● Exercise prompt
Reproduce, word for word, the stretch of the passage on respect for elders from "Therefore Islam attaches" through "of all ages.".

Start of Text section

Allah Almighty declares in the Holy Quran: “Your Lord has commanded that you worship none but Him, and that you be kind to your parents.  If one of them or both of them reach old age with you, do not say to them a word of disrespect, or scold them, but say a generous word to them.  And act humbly to them in mercy, and say, ‘My Lord, have mercy on them, since they cared for me when I was small.’” (Quran 17:  23-24)

Islam has given the elderly a special status, as there are numerous texts, both Divine and Prophetic, which urge the Believers to respect and honour the elderly. Islam teaches compassion and justice, morals and forbids bad conduct. It grants man his dignity, if he adheres to the laws of The Almighty in all aspects of life.

In many traditions and cultures and via our religious upbringing many of us were taught the values of respect and care for the elders, not only in the family but in society at large. However, that is slowly being washed away as we begin to embrace different cultures and values.

In a society where elders aren’t respected and properly looked after, the social fabric will tear apart and break down. Islam advocates a system in which peace, cordiality and fraternity in a society that has social inter-action in which juniors are loved and seniors are respected.  Prophet Muhammed (pbuh) explained this principle of his teachings in the following words: “He is not of us who is not merciful to our younger people, nor honours the old among us.

Therefore Islam attaches so much importance to paying respect to elders that it is equated with glorifying The Almighty. Prophet Muhammed (pbuh) said: “Certainly of the glorification of Allah Almighty, is the honour shown to an old person.”

It follows that to honour the elderly, is to glorify and praise The Almighty! We all know that this world is a preparatory ground for the next world. It is here that we can attain perfection for the next. We cannot achieve perfection except through our interaction with society, that is, by living with other human beings of all ages.

We all gain the qualities of knowledge, wisdom and experience in our journey towards old age and senility. ’It is Allah who creates you and takes your souls at death; and of you there are some who are sent to a feeble age, so that they know nothing after having known much : Allah is indeed All-Knowing, The Almighty.” (Ch 16 : v 70)

Even the Bible shows the respect for elders: ‘Rebuke not an elder, but entreat [him] as a father; [and] the younger men as brethren.’  (1Timothy 5:1). But if any provide not for his own, and especially for those of his own house, he hath denied the faith, and is worse than an infidel.’ (1Timothy 5:8). ‘Likewise ye younger, submit yourselves unto the elder. Yea all of you be subject to one another, and be clothed with humility for God resisteth the proud and giveth grace to the humble’ (1 Peter 5:5)

There is a saying: “There is only one thing that age can give you, and that is, Wisdom.”  Therefore because of this distinction of wisdom makes the elderly among us worthy of reverence.

Prophet Muhammed (pbuh) said: “The advice of old-men is dearer than the bravery of young men.”

Respect for elders can take different forms, like: helping them in their day-to-day chores, speaking to them with a degree of politeness, overlooking their mistakes, following their advice, looking after their socio-economic needs, saving them from physical hardship.

End of Text section
Start of Recorded data

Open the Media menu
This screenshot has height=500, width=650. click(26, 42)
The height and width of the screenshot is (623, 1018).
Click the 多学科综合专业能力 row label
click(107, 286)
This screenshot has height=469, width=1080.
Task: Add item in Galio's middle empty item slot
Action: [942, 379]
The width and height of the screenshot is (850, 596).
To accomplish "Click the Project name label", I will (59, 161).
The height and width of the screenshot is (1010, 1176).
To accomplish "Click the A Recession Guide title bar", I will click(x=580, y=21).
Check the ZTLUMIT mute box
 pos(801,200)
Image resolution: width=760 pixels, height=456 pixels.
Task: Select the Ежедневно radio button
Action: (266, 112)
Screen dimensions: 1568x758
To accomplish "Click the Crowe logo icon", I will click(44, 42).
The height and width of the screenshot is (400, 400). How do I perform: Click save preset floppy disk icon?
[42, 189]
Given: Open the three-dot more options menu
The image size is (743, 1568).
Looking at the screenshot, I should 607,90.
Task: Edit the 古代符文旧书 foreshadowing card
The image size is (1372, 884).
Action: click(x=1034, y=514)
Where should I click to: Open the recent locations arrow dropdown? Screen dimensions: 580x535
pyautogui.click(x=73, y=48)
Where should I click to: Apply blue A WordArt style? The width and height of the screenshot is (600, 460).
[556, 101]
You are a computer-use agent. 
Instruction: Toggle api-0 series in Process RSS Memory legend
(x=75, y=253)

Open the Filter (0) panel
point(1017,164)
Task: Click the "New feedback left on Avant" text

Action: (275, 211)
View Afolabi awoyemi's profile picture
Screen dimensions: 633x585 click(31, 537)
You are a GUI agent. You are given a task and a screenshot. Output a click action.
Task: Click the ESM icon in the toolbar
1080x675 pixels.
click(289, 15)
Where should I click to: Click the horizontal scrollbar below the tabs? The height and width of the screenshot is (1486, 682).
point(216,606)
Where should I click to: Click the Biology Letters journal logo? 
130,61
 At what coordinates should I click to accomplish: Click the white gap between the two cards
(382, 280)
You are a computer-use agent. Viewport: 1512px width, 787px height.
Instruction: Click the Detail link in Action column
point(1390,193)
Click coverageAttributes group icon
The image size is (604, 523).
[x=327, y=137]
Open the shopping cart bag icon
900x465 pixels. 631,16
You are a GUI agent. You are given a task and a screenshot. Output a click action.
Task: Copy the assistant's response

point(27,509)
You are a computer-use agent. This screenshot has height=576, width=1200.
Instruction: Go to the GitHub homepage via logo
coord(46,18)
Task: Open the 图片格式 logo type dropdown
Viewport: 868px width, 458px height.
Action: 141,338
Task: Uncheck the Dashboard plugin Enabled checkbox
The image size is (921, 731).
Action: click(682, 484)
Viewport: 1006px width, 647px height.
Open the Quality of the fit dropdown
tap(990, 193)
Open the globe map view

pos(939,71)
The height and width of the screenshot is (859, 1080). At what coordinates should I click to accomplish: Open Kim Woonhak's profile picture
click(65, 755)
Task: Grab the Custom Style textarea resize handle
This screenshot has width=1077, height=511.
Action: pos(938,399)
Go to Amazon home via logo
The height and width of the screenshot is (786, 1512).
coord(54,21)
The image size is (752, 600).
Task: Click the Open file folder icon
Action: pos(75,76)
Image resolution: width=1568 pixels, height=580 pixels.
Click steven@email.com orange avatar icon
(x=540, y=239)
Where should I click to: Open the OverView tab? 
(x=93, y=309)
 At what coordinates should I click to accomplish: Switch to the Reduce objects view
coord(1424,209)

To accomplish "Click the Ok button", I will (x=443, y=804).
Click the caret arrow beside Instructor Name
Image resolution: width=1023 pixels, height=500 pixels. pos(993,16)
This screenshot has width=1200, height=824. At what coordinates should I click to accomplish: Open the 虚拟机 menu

End of Recorded data

● Exercise result
Therefore Islam attaches so much importance to paying respect to elders that it is equated with glorifying The Almighty. Prophet Muhammed (pbuh) said: “Certainly of the glorification of Allah Almighty, is the honour shown to an old person.”

It follows that to honour the elderly, is to glorify and praise The Almighty! We all know that this world is a preparatory ground for the next world. It is here that we can attain perfection for the next. We cannot achieve perfection except through our interaction with society, that is, by living with other human beings of all ages.